I hope that she is getting enough calcium. Just this last weekend I bought her some oyster shell grit that is supposed to be loaded with calcium and I got a calcium supplement to add to her water. I still don't understand why sha has so many eggs. Does anybody else have a pigeon that has eggs every month, and will she ever calm down?


----------



## Psion (Mar 1, 2002)

LOL, a pigeon's breeding season is all year round, they never really quit! And 2 eggs a month isn't bad... most lay 2 every 10 days.

Nick


----------



## turkey (May 19, 2002)

I really haven't been keeping track of how often my female pigeon lays eggs. No less then once a month. Although, it feels like twice a month. She's indoors, so you could say the climate is right. 

Julie


----------



## WhiteWingsCa (Mar 1, 2002)

pigeons lay according to "daylight" hours and temperature, so an indoor birds will think that it is "laying season" all year round.

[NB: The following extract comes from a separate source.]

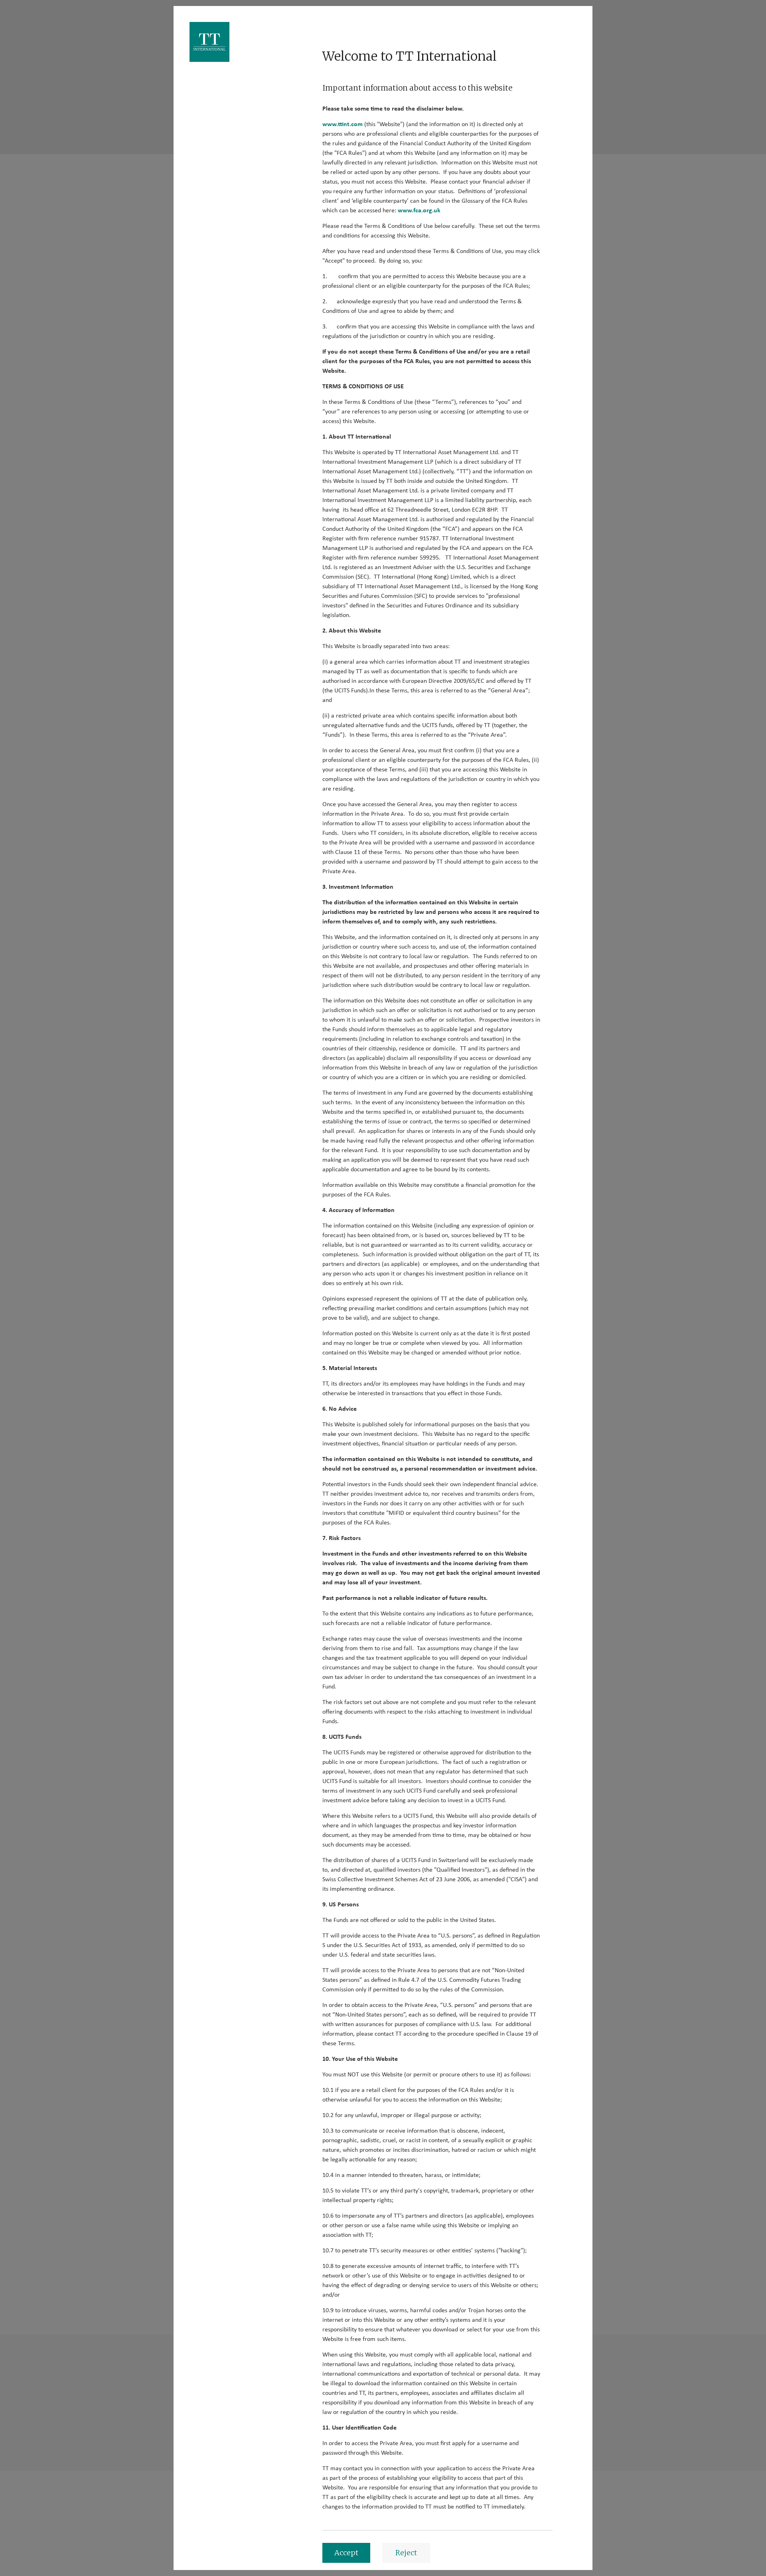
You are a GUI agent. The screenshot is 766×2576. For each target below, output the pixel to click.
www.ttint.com (342, 124)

if you have a hen with no mate, it is simple...just let her sit on the eggs. She'll sit on them for at LEAST 19-21 days. Sometimes more (I've seen one hen sit on hers for 5 weeks). Once she realizes they aren't going to hatch, she'll stop sitting, and probably lay again 7-10 days after that. So, you're buying her at least 4, maybe 5 weeks of "rest" between laying that way.

She's laying only once a month now, but she COULD possibly lay ever 10 days, if you just keep removing the eggs. Not healthy.


----------